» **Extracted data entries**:
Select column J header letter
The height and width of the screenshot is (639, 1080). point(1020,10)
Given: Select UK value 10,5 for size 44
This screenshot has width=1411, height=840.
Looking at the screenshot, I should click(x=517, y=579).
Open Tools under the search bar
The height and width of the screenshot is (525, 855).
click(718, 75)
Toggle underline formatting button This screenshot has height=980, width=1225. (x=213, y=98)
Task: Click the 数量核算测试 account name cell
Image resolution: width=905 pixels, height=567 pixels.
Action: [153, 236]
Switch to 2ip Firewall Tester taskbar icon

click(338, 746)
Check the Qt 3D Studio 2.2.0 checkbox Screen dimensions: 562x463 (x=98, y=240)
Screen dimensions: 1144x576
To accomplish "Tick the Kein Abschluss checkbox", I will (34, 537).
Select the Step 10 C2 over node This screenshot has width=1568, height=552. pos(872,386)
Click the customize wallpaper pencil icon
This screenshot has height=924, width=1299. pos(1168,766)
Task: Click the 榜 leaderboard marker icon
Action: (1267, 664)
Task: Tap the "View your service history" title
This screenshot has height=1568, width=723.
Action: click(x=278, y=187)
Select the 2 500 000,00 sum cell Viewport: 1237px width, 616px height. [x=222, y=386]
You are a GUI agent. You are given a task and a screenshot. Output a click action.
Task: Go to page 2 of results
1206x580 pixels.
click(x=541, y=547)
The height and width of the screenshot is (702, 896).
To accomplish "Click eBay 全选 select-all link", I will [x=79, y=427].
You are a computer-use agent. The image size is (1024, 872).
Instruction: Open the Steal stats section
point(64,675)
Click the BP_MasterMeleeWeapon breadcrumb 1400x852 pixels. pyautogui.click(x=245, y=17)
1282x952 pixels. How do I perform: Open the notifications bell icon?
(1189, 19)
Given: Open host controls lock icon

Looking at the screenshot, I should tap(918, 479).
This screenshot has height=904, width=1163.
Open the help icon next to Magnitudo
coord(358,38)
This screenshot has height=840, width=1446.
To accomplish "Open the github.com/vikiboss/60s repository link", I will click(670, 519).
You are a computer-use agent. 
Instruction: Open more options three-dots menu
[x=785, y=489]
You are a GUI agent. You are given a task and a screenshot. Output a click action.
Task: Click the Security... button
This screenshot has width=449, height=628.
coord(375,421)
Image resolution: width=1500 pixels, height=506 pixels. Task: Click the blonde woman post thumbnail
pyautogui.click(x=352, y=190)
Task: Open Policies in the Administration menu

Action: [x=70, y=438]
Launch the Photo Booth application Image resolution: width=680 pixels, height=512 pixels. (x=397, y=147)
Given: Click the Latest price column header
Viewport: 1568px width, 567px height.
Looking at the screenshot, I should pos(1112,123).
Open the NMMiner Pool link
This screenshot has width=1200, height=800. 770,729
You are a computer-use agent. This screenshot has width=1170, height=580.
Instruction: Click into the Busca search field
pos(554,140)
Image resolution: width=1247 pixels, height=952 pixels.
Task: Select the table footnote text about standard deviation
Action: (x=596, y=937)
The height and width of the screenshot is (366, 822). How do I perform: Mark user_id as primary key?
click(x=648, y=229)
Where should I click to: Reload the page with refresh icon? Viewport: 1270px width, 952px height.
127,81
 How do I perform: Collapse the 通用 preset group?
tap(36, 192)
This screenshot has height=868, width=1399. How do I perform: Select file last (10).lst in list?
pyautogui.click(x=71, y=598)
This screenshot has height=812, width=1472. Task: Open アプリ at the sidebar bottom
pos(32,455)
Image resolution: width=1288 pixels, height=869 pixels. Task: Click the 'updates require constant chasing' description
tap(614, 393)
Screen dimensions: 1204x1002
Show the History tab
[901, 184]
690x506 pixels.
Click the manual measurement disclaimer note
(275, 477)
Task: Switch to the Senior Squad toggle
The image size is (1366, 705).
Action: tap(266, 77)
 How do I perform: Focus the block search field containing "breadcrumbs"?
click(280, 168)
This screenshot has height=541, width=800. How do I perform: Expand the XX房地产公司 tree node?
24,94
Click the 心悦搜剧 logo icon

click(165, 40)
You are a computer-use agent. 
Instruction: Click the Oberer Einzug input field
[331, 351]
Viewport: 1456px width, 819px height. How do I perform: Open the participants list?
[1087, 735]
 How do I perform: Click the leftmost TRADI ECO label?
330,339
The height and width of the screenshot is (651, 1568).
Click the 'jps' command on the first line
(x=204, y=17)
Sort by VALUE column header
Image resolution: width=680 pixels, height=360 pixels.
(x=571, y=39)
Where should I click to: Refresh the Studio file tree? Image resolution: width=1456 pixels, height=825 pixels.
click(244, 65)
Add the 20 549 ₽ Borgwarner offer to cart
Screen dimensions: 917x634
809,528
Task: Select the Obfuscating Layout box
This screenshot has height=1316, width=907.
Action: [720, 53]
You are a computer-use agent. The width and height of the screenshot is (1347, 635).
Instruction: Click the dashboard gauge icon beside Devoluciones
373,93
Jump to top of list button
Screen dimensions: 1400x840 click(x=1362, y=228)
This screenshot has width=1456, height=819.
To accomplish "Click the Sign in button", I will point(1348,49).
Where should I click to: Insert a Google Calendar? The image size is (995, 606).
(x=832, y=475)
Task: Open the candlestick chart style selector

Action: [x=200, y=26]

» **Exercise objective**: Please copy out every row above word for word.

» **Written answer**:
Select column J header letter
The height and width of the screenshot is (639, 1080). point(1020,10)
Given: Select UK value 10,5 for size 44
This screenshot has width=1411, height=840.
Looking at the screenshot, I should click(x=517, y=579).
Open Tools under the search bar
The height and width of the screenshot is (525, 855).
click(718, 75)
Toggle underline formatting button This screenshot has height=980, width=1225. (x=213, y=98)
Task: Click the 数量核算测试 account name cell
Image resolution: width=905 pixels, height=567 pixels.
Action: [153, 236]
Switch to 2ip Firewall Tester taskbar icon

click(338, 746)
Check the Qt 3D Studio 2.2.0 checkbox Screen dimensions: 562x463 (x=98, y=240)
Screen dimensions: 1144x576
To accomplish "Tick the Kein Abschluss checkbox", I will (34, 537).
Select the Step 10 C2 over node This screenshot has width=1568, height=552. pos(872,386)
Click the customize wallpaper pencil icon
This screenshot has height=924, width=1299. pos(1168,766)
Task: Click the 榜 leaderboard marker icon
Action: (1267, 664)
Task: Tap the "View your service history" title
This screenshot has height=1568, width=723.
Action: click(x=278, y=187)
Select the 2 500 000,00 sum cell Viewport: 1237px width, 616px height. [x=222, y=386]
You are a GUI agent. You are given a task and a screenshot. Output a click action.
Task: Go to page 2 of results
1206x580 pixels.
click(x=541, y=547)
The height and width of the screenshot is (702, 896).
To accomplish "Click eBay 全选 select-all link", I will [x=79, y=427].
You are a computer-use agent. The image size is (1024, 872).
Instruction: Open the Steal stats section
point(64,675)
Click the BP_MasterMeleeWeapon breadcrumb 1400x852 pixels. pyautogui.click(x=245, y=17)
1282x952 pixels. How do I perform: Open the notifications bell icon?
(1189, 19)
Given: Open host controls lock icon

Looking at the screenshot, I should tap(918, 479).
This screenshot has height=904, width=1163.
Open the help icon next to Magnitudo
coord(358,38)
This screenshot has height=840, width=1446.
To accomplish "Open the github.com/vikiboss/60s repository link", I will click(670, 519).
You are a computer-use agent. 
Instruction: Open more options three-dots menu
[x=785, y=489]
You are a GUI agent. You are given a task and a screenshot. Output a click action.
Task: Click the Security... button
This screenshot has width=449, height=628.
coord(375,421)
Image resolution: width=1500 pixels, height=506 pixels. Task: Click the blonde woman post thumbnail
pyautogui.click(x=352, y=190)
Task: Open Policies in the Administration menu

Action: [x=70, y=438]
Launch the Photo Booth application Image resolution: width=680 pixels, height=512 pixels. (x=397, y=147)
Given: Click the Latest price column header
Viewport: 1568px width, 567px height.
Looking at the screenshot, I should pos(1112,123).
Open the NMMiner Pool link
This screenshot has width=1200, height=800. 770,729
You are a computer-use agent. This screenshot has width=1170, height=580.
Instruction: Click into the Busca search field
pos(554,140)
Image resolution: width=1247 pixels, height=952 pixels.
Task: Select the table footnote text about standard deviation
Action: (x=596, y=937)
The height and width of the screenshot is (366, 822). How do I perform: Mark user_id as primary key?
click(x=648, y=229)
Where should I click to: Reload the page with refresh icon? Viewport: 1270px width, 952px height.
127,81
 How do I perform: Collapse the 通用 preset group?
tap(36, 192)
This screenshot has height=868, width=1399. How do I perform: Select file last (10).lst in list?
pyautogui.click(x=71, y=598)
This screenshot has height=812, width=1472. Task: Open アプリ at the sidebar bottom
pos(32,455)
Image resolution: width=1288 pixels, height=869 pixels. Task: Click the 'updates require constant chasing' description
tap(614, 393)
Screen dimensions: 1204x1002
Show the History tab
[901, 184]
690x506 pixels.
Click the manual measurement disclaimer note
(275, 477)
Task: Switch to the Senior Squad toggle
The image size is (1366, 705).
Action: tap(266, 77)
 How do I perform: Focus the block search field containing "breadcrumbs"?
click(280, 168)
This screenshot has height=541, width=800. How do I perform: Expand the XX房地产公司 tree node?
24,94
Click the 心悦搜剧 logo icon

click(165, 40)
You are a computer-use agent. 
Instruction: Click the Oberer Einzug input field
[331, 351]
Viewport: 1456px width, 819px height. How do I perform: Open the participants list?
[1087, 735]
 How do I perform: Click the leftmost TRADI ECO label?
330,339
The height and width of the screenshot is (651, 1568).
Click the 'jps' command on the first line
(x=204, y=17)
Sort by VALUE column header
Image resolution: width=680 pixels, height=360 pixels.
(x=571, y=39)
Where should I click to: Refresh the Studio file tree? Image resolution: width=1456 pixels, height=825 pixels.
click(244, 65)
Add the 20 549 ₽ Borgwarner offer to cart
Screen dimensions: 917x634
809,528
Task: Select the Obfuscating Layout box
This screenshot has height=1316, width=907.
Action: [720, 53]
You are a computer-use agent. The width and height of the screenshot is (1347, 635).
Instruction: Click the dashboard gauge icon beside Devoluciones
373,93
Jump to top of list button
Screen dimensions: 1400x840 click(x=1362, y=228)
This screenshot has width=1456, height=819.
To accomplish "Click the Sign in button", I will point(1348,49).
Where should I click to: Insert a Google Calendar? The image size is (995, 606).
(x=832, y=475)
Task: Open the candlestick chart style selector

Action: [x=200, y=26]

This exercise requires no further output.